A Memory of Kilburn.

Born in Kilburn Square in the early 30's we moved to Iverson Road and were there during the war. I used to act as messenger for the ARP who used the DOB club in Maygrove Road as their base and went to Beckford school walking through the Black Path by the LMS station to get there. In January 1945 a V2 exploded over the railway behind Iverson putting my mother and I in hospital for three months and killing our landlady. The plot holding our house is now a children's playground. My friend Sandy was calling for me when the bomb exploded and lost an eye, he used to say "I'm not coming to your house again, you knock on the door and the house falls down" I remember taking wireless accumulators round to a place in Maygrove Road to be charged, also to Coffees newsagents in West End Lane for cigarettes for dad, in the war it was usually only Tenners.

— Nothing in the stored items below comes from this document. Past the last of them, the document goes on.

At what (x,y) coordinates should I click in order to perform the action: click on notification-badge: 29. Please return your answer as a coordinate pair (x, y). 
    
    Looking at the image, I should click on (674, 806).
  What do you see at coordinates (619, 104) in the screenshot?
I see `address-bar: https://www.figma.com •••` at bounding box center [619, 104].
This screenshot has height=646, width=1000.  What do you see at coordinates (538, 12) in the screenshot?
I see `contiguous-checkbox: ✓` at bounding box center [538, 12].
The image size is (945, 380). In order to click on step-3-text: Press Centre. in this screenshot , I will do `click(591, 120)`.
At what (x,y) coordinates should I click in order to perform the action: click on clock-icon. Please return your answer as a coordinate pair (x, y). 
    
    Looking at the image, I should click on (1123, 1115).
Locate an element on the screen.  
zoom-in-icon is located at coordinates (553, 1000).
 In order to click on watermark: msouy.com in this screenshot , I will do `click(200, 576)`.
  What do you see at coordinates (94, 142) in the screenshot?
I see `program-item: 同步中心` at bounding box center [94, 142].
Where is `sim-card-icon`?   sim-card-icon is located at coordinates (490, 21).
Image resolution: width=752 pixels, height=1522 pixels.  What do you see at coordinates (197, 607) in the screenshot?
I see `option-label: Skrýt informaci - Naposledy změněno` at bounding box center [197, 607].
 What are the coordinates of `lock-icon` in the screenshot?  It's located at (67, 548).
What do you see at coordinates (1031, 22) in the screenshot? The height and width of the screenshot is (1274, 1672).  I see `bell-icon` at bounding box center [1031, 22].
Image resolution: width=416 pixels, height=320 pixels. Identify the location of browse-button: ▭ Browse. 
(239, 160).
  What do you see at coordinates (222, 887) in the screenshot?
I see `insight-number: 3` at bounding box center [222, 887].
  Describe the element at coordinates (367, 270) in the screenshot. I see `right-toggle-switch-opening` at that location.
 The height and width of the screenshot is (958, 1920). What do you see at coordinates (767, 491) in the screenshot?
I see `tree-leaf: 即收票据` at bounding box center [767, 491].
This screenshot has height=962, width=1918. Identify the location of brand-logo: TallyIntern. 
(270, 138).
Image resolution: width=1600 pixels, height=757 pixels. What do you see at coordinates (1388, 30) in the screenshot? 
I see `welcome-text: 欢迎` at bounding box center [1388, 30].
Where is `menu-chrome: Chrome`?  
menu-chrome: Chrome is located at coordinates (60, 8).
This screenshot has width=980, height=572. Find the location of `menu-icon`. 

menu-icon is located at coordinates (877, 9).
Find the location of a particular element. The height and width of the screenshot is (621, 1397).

On the way to school we used to taunt the huge Great Dane in Taveners wood yard near the top of Iversons. When we came home from hospital Gillings the butchers in Brondesbury kindly gave us meat more than the ration allowed and Liptons gave us a dozen eggs. We were rehoused in Sherriff Road and by this time I had moved on to William Ellis School at Gospel Oak. Later in life my daughter played in a scout band in the final Gang Show at the State but we had moved to Edgware.


Added 23 January 2014

#307266

Comments & Feedback

Did you live in Sherriff Road when the United Dairies horse did a bolt and the horse and milk float ended up in the basement of a house on Lowfield Road? Can't remember the year but think around 1950.
Hi Jacky

My family did live there then and I think I heard of it but I was away in the Air Force at the time.